— WORK TASK —
Scan the entries below for the word "Odds", then copy each line that holds it.

— EXERCISE INPUT —
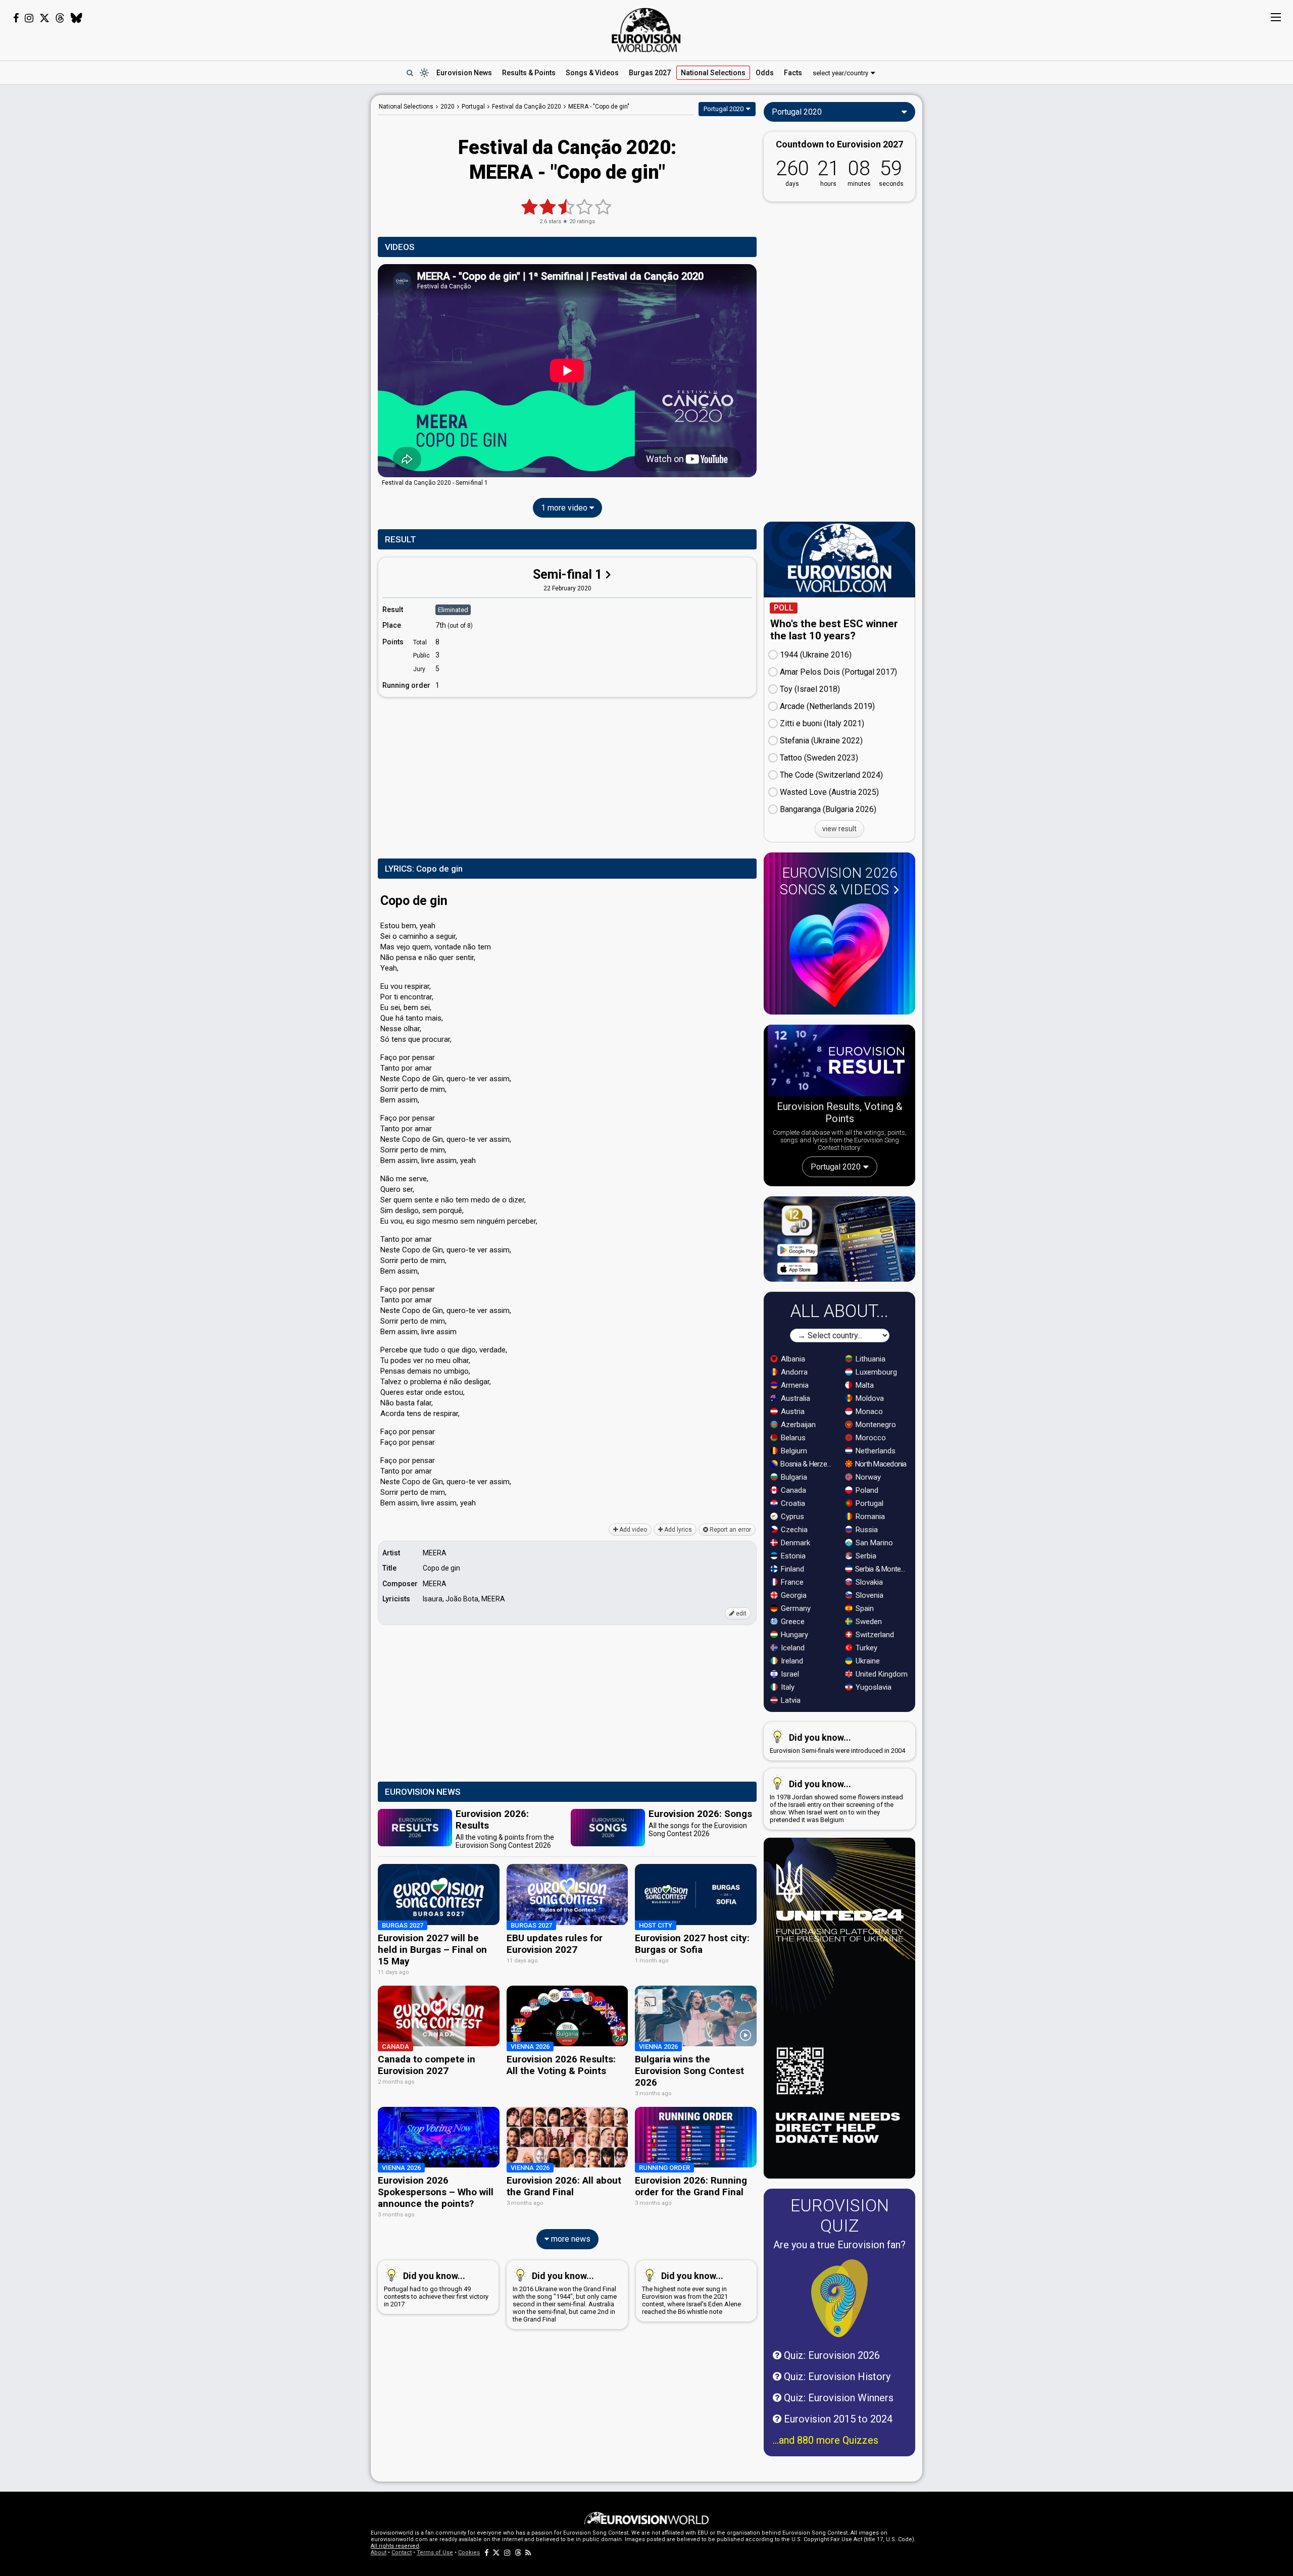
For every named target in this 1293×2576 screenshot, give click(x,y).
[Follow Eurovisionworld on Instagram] (29, 18)
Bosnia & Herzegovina (807, 1464)
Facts (793, 73)
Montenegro (875, 1424)
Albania (792, 1358)
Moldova (869, 1398)
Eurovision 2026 (839, 881)
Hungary (793, 1634)
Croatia (792, 1503)
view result (839, 829)
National (713, 73)
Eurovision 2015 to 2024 (836, 2419)
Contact (401, 2552)
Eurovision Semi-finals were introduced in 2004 (837, 1743)
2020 (447, 106)
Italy (786, 1687)
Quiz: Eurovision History (835, 2376)
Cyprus (791, 1516)
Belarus (792, 1437)
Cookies (469, 2552)
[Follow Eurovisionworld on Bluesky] (76, 18)
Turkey (865, 1647)
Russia (866, 1529)
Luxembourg (875, 1372)
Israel (789, 1674)
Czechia (793, 1529)
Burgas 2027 (650, 73)
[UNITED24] (839, 2008)
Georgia (793, 1595)
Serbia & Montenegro (882, 1569)
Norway (867, 1477)
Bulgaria (793, 1477)
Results (529, 73)
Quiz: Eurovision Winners (837, 2398)
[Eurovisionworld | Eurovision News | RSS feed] (528, 2552)
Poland (866, 1490)
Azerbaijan (797, 1424)
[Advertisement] (291, 246)
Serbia (865, 1555)
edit (740, 1613)
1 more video (565, 508)
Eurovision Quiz (839, 2215)
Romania (869, 1516)
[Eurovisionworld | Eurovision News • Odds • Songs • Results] (646, 30)
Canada (792, 1490)
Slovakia (868, 1582)
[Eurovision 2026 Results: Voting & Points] (839, 1062)
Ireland (791, 1660)
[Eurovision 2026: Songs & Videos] (839, 955)
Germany (795, 1608)
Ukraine (867, 1660)
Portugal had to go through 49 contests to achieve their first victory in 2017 (436, 2289)
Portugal (868, 1503)
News (464, 73)
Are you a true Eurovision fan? (839, 2245)
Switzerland (874, 1634)
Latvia (790, 1700)
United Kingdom (881, 1674)
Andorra (793, 1372)
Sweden (868, 1621)
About (378, 2552)
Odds (765, 73)
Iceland (792, 1647)
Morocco (870, 1437)
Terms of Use (435, 2552)
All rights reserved (395, 2546)
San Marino (873, 1542)
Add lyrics (677, 1529)
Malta (864, 1385)
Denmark (794, 1542)
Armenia (794, 1385)
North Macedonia (880, 1464)
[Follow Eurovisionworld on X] (44, 18)
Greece (792, 1621)
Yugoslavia (872, 1687)
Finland (791, 1569)
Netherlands (875, 1450)
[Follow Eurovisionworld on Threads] (60, 18)
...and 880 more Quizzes (825, 2440)
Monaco (868, 1411)
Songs (592, 73)
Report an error (729, 1529)
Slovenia (868, 1595)
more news (569, 2239)
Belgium (793, 1450)
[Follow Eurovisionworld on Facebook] (16, 18)
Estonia (792, 1555)
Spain (864, 1608)
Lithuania (869, 1358)
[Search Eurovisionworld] (410, 73)
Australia (794, 1398)
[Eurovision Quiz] (839, 2298)
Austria (792, 1411)
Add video (632, 1529)
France (791, 1582)
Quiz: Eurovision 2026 (830, 2355)
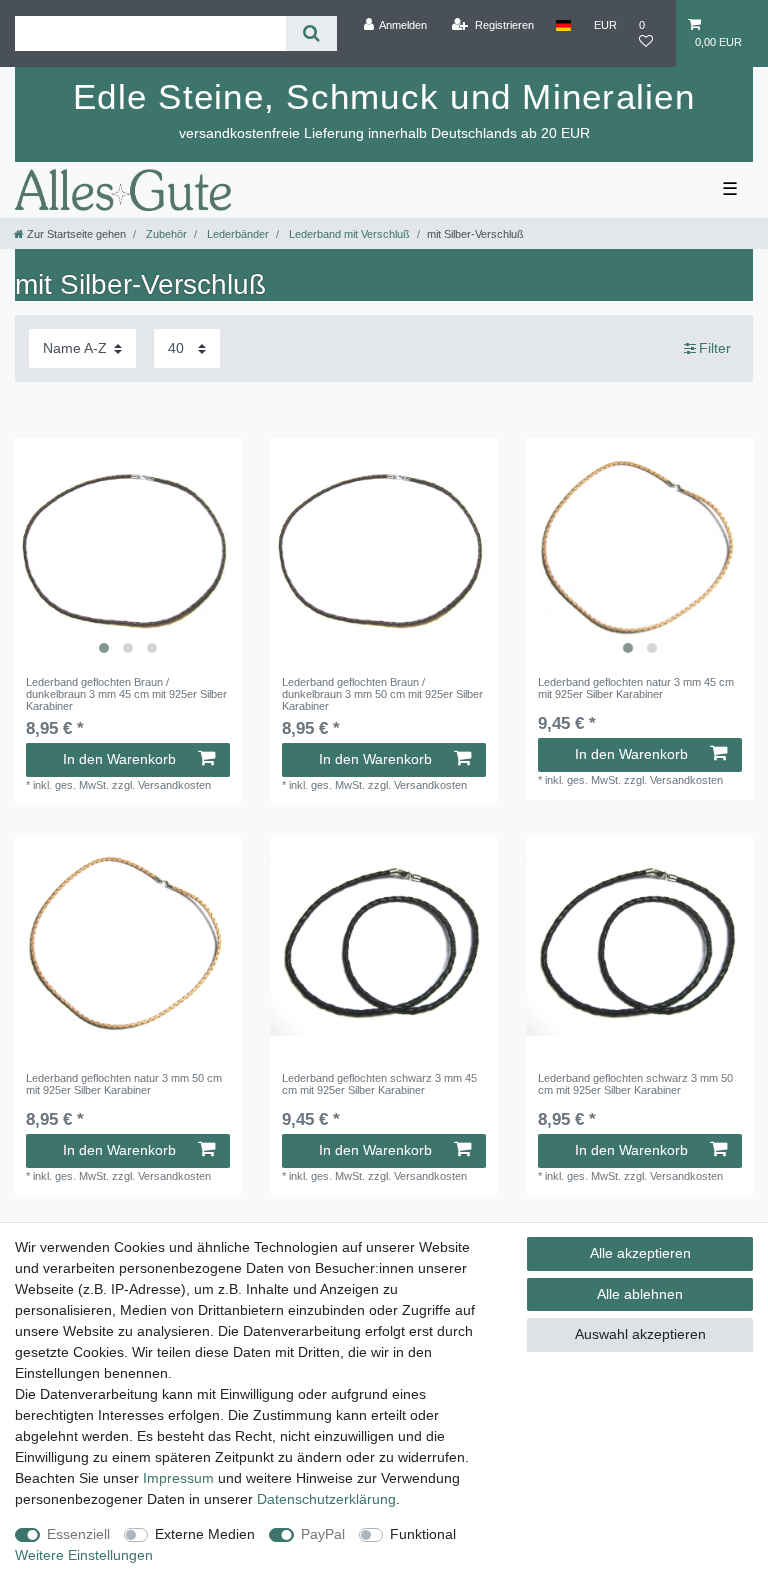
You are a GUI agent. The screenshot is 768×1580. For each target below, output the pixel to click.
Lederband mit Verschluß (348, 234)
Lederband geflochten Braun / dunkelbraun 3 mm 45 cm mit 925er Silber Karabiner (126, 694)
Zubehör (165, 234)
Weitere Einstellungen (84, 1555)
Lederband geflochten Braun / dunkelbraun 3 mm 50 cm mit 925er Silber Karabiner (382, 694)
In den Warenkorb (119, 759)
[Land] (563, 25)
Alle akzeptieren (640, 1253)
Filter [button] (715, 348)
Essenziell (78, 1534)
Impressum (178, 1478)
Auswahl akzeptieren (640, 1334)
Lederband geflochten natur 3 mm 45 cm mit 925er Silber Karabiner (636, 688)
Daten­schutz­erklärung (326, 1499)
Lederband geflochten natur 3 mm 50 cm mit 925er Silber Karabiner (124, 1084)
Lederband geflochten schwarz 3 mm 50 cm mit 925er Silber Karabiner (635, 1084)
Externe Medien (205, 1534)
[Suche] (311, 33)
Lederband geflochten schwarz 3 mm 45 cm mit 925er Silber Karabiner (379, 1084)
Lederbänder (236, 234)
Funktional (423, 1534)
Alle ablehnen (640, 1294)
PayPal (323, 1534)
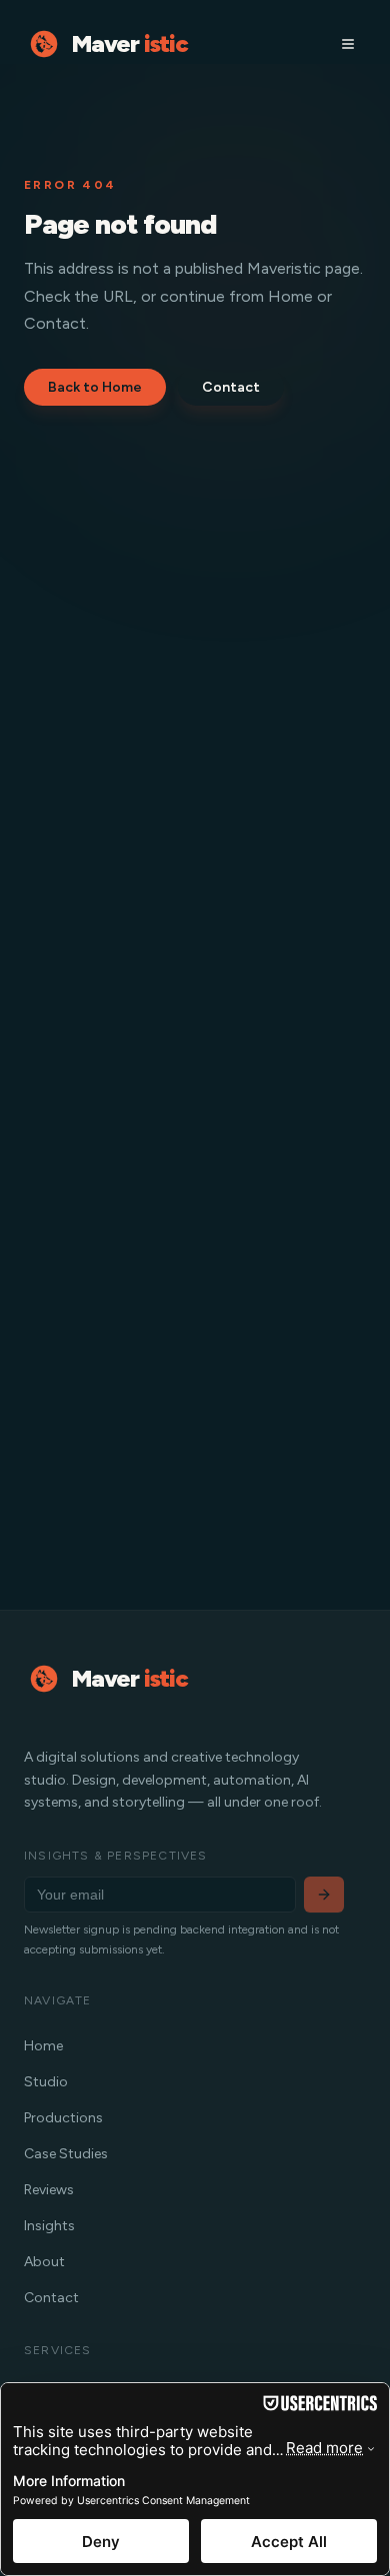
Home (43, 2045)
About (44, 2261)
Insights (49, 2225)
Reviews (49, 2189)
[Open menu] (348, 44)
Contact (231, 387)
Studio (46, 2081)
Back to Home (95, 387)
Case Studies (66, 2153)
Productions (63, 2117)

— WRITTEN REPLY —
[Eurovisionworld | Eurovision News • Odds • Songs • Results] (646, 30)
Odds (765, 73)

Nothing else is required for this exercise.